Bacterial cultures were diluted in PBS to equal the McFarland No. 0.5 standard and the final inoculum Epigenetic Reader Domain inhibitor was prepared by diluting the bacterial suspension at 1:100. Aliquots

of 0.1 mL were transferred to each well of a 96-well plate that contained 0.1 mL of each compound at concentrations prepared from 2-fold serial dilutions in 7H9/OADC medium. The inoculated plates were incubated at 37°C until growth in the agent-free control-well was evident (2-3 days). The MIC was defined as the lowest concentration of compound that inhibited visible growth. Semi-automated fluorometric method The assessment of accumulation and extrusion of EtBr on a real-time basis by M. smegmatis strains wild-type mc2155, SMR5, porin mutants, MN01 and ML10 and efflux mutants XZL1675 and XZL1720

(Table 1) was performed using the semi-automated fluorometric method, as previously described [25–27]. (i) Accumulation assay M. smegmatis strains were grown in 5 mL of 7H9/OADC medium at 37°C until an O.D.600 of 0.8. Cultures were centrifuged at 13000 rpm for 3 minutes, the supernatant discarded and the pellet washed in PBS (pH 7.4). The O.D.600 was adjusted to 0.4 with PBS and glucose was added at final concentration of 0.4%. Aliquots of 0.095 mL of bacterial suspension were distributed to 0.2 mL PCR microtubes and EtBr was added at concentrations that ranged from 0.25 to 8 mg/L. Fluorescence was measured in the Rotor-Gene™ 3000 (Corbett Research, Sydney, Australia), Akt inhibitor using the 530 nm band-pass and the 585 nm high-pass filters as the excitation and detection wavelengths, respectively. Fluorescence data was acquired every 60 seconds for 60 minutes at 37°C. The effect of chlorpromazine, thioridazine and verapamil on the accumulation of EtBr was determined by adding 0.005 mL of each compound to aliquots of 0.095 mL of EtBr-containing bacterial suspension previously distributed to 0.2 mL PCR microtubes.

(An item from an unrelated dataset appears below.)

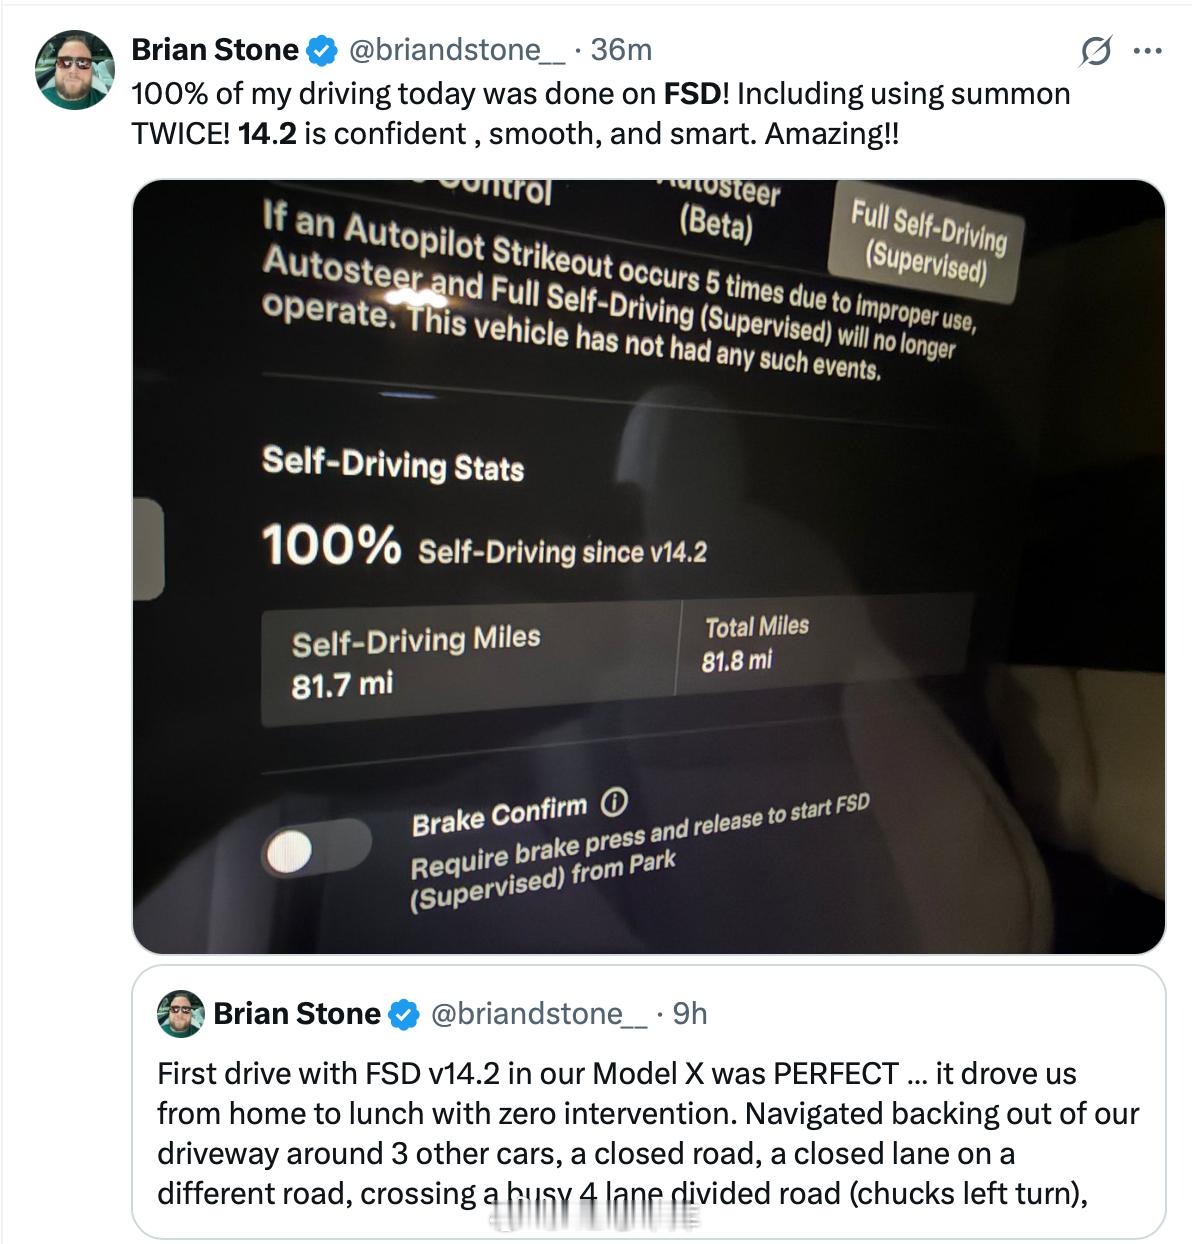
Task: Open the three-dots more options menu
Action: 1147,50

Fluorescence was measured every 60 seconds for 60 minutes at 37°C in the Rotor-Gene™ 3000. Each inhibitor was used at ½ the MIC in order to not compromise

the cellular viability (as mafosfamide confirmed by CFUs counting). (ii) Efflux assay Mycobacteria were exposed to conditions that promote maximum accumulation of EtBr: EtBr at ½ MIC for each strain; no glucose; presence of the efflux inhibitor that caused maximum accumulation, in this case verapamil; and incubation at 25°C [25–27]. The EtBr loaded cells were centrifuged at 13000 rpm for 3 minutes and resuspended in selleck kinase inhibitor EtBr-free PBS containing 0.4% glucose. After adjusting the O.D.600 to 0.4, aliquots of 0.095 mL were transferred to 0.2 mL microtubes. Fluorescence was measured in the Rotor-Gene™ 3000 as described for the accumulation assay. Efflux activity was quantified by comparing the fluorescence data obtained under conditions that promote efflux (presence of glucose and absence of efflux inhibitor) with the data from the control in which the mycobacteria are under conditions of no efflux (presence of an inhibitor and no energy source).